# READING PASSAGE
= = = =
Today, I want to broach a controversial topic, knowing full well that I may cause a ruckus. I want to talk about masculinity and the liturgy.

communionI will start with a few caveats. First, I do not believe the liturgy should ever be a controversial issue. It shouldn’t be a matter of politics, factions, personal preference, or cultural fads. But sadly, many have made the liturgy their personal plaything, making these conversations all but impossible to avoid.

Second, all of the following opinions are just that—opinions. I am an uneducated layman. I am not a theologian or a liturgical scholar. If you want an in depth treatment of the liturgy, read Pope Benedict’s “Spirit of the Liturgy.” That said, I am a man, and I want to share my personal observations on why I believe the liturgy is now less masculine.

Finally, in the interest of full disclosure, I attend the Latin Mass. I am not a sedevacantist, nor do I believe the Novus Ordo Mass is somehow invalid, making those who attend it from choice or necessity inferior Catholics. I love Pope Francis, I love our priests, and I love the Catholic Church. All right, onto the issues.
= = = =
# ENTRIES

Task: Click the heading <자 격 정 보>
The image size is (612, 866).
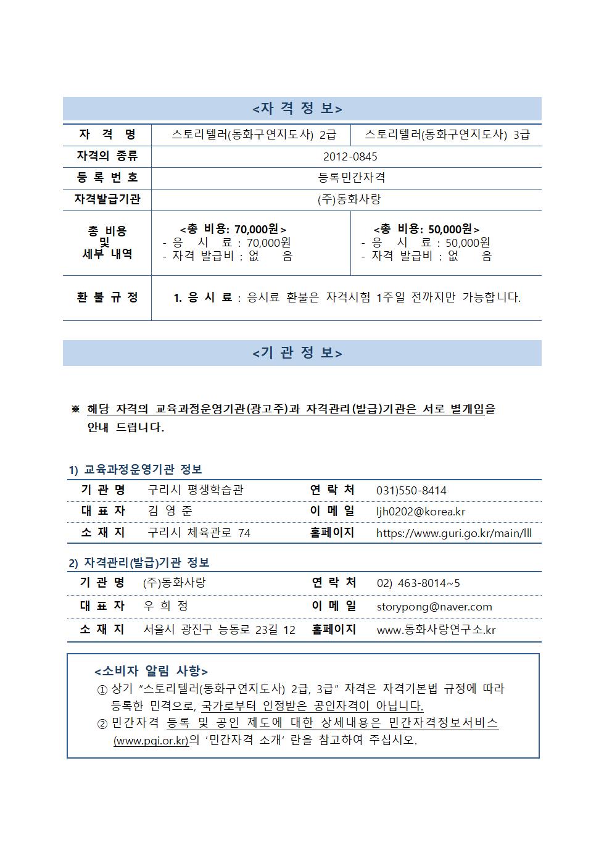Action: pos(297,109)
= = = =
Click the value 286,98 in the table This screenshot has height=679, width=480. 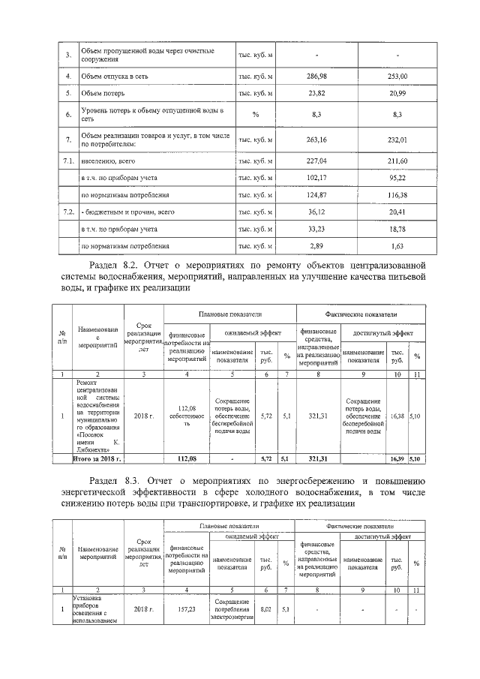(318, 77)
= = = =
# PROBLEM DESCRIPTION
Please answer from the passage on masculinity and the liturgy: which book does the writer recommend for an in-depth treatment of the liturgy?

# WRITTEN ANSWER
Pope Benedict's "Spirit of the Liturgy."